▸ **Exercise aim**:
Copy the lines below word for word, from the one containing "This screenshot has height=1084, width=660." down through the final line, with both of those lines included.

-*-*-

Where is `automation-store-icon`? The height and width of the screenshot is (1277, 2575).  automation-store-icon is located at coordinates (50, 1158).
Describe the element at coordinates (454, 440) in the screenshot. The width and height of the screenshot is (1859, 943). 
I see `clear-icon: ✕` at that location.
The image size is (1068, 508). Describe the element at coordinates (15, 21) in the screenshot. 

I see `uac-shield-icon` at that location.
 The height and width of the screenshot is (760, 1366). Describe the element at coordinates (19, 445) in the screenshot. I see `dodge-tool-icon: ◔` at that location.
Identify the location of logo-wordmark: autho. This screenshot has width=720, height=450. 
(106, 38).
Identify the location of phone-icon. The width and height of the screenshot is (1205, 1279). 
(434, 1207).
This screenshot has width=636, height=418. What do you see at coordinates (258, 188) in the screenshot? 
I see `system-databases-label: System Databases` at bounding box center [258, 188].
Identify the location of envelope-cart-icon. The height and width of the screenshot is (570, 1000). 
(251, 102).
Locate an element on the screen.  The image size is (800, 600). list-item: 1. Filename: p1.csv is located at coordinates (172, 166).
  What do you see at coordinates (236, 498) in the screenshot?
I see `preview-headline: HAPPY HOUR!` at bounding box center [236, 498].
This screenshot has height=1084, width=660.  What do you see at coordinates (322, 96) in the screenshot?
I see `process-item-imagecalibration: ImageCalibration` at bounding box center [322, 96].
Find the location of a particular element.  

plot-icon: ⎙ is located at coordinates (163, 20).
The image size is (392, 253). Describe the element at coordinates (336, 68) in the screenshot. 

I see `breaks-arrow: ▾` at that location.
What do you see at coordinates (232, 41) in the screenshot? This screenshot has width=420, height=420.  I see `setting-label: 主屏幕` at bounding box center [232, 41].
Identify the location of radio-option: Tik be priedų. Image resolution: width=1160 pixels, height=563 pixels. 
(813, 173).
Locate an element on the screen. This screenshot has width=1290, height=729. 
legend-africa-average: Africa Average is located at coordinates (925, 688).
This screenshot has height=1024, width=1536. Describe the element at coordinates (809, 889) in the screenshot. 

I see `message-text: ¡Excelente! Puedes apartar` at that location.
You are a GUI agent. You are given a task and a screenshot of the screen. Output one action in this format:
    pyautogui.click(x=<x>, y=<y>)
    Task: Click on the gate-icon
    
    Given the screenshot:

-*-*-

▸ **Answer for the task**:
This screenshot has height=1084, width=660.  What do you see at coordinates (322, 96) in the screenshot?
I see `process-item-imagecalibration: ImageCalibration` at bounding box center [322, 96].
Find the location of a particular element.  

plot-icon: ⎙ is located at coordinates (163, 20).
The image size is (392, 253). Describe the element at coordinates (336, 68) in the screenshot. 

I see `breaks-arrow: ▾` at that location.
What do you see at coordinates (232, 41) in the screenshot? This screenshot has width=420, height=420.  I see `setting-label: 主屏幕` at bounding box center [232, 41].
Identify the location of radio-option: Tik be priedų. Image resolution: width=1160 pixels, height=563 pixels. 
(813, 173).
Locate an element on the screen. This screenshot has width=1290, height=729. 
legend-africa-average: Africa Average is located at coordinates (925, 688).
This screenshot has height=1024, width=1536. Describe the element at coordinates (809, 889) in the screenshot. 

I see `message-text: ¡Excelente! Puedes apartar` at that location.
You are a GUI agent. You are given a task and a screenshot of the screen. Output one action in this format:
    pyautogui.click(x=<x>, y=<y>)
    Task: Click on the gate-icon
    
    Given the screenshot:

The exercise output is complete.